完全にナマコ虫駆除要員みたいになってたけど、最初の役割分担ではそうだったよね?


「木登りはできるのか?」

「いえできませんけど、登らなくても切り落とせます」


特に今なら、失敗する気がしない。


「そうかい。でも、木登りは習得しておいた方がいいから、一緒に登るよ」

「分かりました」

「んじゃ、まず登る木を選ぶんだ。胡桃の木は登るのが簡単だけど、もしこれが難しかった場合、近くにある木を登って採集するんだよ」

「なるほど」

「じゃあ、この木の近くにある登りやすそうな木を選んで」

「隣の、胡桃の木はどうでしょうか」

「......それだったらその木の実を取ればいいんだよ」

「......あ」

「.......まあ、いい。その木に登って隣の木から採集する」

「はい」

「じゃあステラの場合、ナイフを足場にするか幹の上の方にナイフを刺してロープで登るか、木の枝を使って登るか。

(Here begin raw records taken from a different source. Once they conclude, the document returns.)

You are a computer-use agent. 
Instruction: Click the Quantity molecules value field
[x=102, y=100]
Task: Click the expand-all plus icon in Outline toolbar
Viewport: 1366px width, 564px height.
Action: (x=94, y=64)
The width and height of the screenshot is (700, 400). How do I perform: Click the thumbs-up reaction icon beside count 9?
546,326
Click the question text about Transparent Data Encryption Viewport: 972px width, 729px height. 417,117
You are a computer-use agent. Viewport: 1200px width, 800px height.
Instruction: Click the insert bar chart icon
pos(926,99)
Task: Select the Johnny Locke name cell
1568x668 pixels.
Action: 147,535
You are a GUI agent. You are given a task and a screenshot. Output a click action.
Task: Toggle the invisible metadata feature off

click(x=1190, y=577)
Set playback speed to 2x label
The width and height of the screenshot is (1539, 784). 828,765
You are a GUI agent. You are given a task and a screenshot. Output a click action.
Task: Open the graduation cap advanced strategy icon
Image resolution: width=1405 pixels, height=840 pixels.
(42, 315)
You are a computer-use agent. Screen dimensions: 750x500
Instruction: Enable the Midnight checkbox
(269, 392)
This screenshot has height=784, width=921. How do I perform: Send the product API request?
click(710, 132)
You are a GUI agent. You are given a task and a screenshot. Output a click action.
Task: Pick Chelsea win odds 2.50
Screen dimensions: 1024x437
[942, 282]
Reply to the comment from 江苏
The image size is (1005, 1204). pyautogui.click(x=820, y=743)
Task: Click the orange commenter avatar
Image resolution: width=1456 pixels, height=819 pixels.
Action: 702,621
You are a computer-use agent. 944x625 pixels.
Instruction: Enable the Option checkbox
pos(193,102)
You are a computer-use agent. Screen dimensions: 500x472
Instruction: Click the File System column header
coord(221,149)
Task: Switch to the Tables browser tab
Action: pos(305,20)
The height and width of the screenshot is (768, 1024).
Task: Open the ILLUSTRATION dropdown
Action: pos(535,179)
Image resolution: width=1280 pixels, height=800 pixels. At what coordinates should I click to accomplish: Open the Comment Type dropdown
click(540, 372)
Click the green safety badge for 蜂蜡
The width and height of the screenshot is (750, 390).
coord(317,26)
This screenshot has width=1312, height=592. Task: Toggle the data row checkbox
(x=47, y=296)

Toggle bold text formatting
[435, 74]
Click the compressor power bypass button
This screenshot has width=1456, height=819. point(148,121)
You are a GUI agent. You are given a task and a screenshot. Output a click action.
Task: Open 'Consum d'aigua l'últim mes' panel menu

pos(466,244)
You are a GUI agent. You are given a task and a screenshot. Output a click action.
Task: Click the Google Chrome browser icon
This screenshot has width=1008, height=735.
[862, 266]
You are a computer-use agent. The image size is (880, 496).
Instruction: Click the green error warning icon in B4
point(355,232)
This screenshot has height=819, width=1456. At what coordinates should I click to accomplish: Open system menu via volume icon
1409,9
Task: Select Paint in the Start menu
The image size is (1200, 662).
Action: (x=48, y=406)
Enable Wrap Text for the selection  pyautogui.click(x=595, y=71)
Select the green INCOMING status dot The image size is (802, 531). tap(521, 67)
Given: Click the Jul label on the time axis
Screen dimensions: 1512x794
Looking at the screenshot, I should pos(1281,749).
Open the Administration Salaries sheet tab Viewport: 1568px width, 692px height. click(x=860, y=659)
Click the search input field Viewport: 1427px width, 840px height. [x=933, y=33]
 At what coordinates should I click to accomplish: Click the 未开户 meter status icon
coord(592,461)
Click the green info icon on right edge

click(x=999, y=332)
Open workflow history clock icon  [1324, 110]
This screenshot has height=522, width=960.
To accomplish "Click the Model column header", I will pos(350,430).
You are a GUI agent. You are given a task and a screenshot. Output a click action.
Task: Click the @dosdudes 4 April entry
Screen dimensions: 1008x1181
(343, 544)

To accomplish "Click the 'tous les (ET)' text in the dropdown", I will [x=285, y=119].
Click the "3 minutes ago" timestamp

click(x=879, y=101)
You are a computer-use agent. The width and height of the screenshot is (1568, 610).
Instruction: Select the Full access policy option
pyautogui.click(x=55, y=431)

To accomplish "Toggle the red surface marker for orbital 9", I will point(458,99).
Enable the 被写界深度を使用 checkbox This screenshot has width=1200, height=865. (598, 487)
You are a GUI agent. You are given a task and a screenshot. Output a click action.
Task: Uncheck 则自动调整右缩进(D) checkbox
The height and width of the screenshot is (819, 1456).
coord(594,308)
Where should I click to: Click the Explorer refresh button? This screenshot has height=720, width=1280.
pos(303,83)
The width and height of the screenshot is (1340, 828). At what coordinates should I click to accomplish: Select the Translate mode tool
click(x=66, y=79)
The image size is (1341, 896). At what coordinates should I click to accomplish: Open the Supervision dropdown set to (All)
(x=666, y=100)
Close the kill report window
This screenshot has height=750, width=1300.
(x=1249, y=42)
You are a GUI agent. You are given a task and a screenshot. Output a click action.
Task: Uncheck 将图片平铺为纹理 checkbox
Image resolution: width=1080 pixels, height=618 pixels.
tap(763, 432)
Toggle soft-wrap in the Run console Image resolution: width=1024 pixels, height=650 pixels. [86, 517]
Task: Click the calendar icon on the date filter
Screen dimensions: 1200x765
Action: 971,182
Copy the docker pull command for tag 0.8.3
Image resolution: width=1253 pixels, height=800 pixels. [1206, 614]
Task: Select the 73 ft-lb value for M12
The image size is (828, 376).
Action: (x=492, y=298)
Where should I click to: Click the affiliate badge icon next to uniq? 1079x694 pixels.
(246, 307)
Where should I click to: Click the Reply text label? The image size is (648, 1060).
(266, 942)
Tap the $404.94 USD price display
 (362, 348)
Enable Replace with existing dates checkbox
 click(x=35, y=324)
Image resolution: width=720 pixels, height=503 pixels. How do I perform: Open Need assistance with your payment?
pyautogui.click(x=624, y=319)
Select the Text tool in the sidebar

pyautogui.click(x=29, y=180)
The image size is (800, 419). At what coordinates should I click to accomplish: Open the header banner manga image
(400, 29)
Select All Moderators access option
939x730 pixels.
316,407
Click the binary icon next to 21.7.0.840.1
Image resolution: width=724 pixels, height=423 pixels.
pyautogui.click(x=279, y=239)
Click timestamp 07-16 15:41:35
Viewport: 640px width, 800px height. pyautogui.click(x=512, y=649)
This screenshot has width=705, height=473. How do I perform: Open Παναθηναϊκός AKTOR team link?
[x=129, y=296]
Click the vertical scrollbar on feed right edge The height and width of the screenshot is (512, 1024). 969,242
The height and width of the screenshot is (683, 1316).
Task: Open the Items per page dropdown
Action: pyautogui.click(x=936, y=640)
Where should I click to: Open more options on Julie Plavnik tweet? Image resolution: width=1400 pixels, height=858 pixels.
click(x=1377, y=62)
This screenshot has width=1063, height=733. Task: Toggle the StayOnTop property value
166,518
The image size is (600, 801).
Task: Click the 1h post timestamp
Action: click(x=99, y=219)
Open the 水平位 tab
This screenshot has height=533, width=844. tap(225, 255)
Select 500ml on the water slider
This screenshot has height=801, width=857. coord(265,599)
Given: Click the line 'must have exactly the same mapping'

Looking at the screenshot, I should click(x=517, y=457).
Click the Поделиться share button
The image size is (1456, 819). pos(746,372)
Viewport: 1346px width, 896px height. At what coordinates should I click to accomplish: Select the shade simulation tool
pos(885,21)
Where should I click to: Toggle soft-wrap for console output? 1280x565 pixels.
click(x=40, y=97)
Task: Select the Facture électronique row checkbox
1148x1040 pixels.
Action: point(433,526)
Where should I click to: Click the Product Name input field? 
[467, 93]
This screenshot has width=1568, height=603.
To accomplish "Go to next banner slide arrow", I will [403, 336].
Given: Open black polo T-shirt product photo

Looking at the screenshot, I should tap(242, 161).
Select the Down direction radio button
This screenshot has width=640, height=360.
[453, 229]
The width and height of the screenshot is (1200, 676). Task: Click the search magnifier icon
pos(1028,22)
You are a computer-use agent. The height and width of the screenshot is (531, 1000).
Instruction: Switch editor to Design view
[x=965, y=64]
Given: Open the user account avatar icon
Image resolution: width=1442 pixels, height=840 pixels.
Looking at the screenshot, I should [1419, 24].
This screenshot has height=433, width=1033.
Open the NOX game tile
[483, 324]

どれが一番早くて簡単かい」

「ロープですね」


持ってないけど。


「んじゃ、ロープを使って登るんだ」

「あ、でも私持ってないんです」

「ん?じゃあ、そこのツルでも使え」


あ、天然ツルでもいいのね。

では、依頼開始から四時間後。ようやく、本来やるべきことができそうである。

....................ほんっっと、あの一連の無駄なやりとりは何だったんだろう。いや、4時間って。


◇◇◇


「............これは、あの依頼も無くしちゃっていいんじゃないかしら」


冒険者ギルドに帰ってきた。


「いや、まあ、ちょっと訓練をしていたもので」


レティさんが大量のナマコ虫を見て顔をしかめつつも驚いている。

レティさん、これ見て逃げたりしないのね。そこは一応受付令嬢というわけか。


「なんの訓練をしたらあのスタンピードが収まるのよ」

「物を空中で均一に切る練習をしていました」

「その能力、いるの?」

「それはマイに聞いてください」


うん。私にも分からない。なんであんな必死になってたのか。完全に無駄な能力だと思うんだよね。


「しかし、あの依頼とは?」

「スタンピード駆除の依頼ね」

「ああ........」

「メーテ、あれの報酬とポイントは龍の血晶に入れておくけど、いい?」

「いいわよ」

「んじゃ、入れとくわね」


レティさんがもう一人の受付さんと話している。

メーテさんというらしい。

しかし、あの顔にあの胸は反則ではなかろうか。


「..........卑猥な」

「誰が卑猥か!別に好きでなってるわけじゃないんだからね!?」

「よし、合格」

「何に!?」


そりゃ勿論、面白いリアクションテストである。


「余計な事をしていないでさっさとギルドカードを差し出してください」

「レティさんが前より辛辣になってる」

「私は親しくなるほど辛辣になるんですよ」


そういう人なのね。


「では、スタンピード駆除も合わせて25ポイントね」

「「「「「「「駆除ポイント、高っ」」」」」」」


Eランクになるのに必要なのが50ポイント、採集3回、討伐5回、その他3回、あとひとつ上のランク依頼を1回だったから。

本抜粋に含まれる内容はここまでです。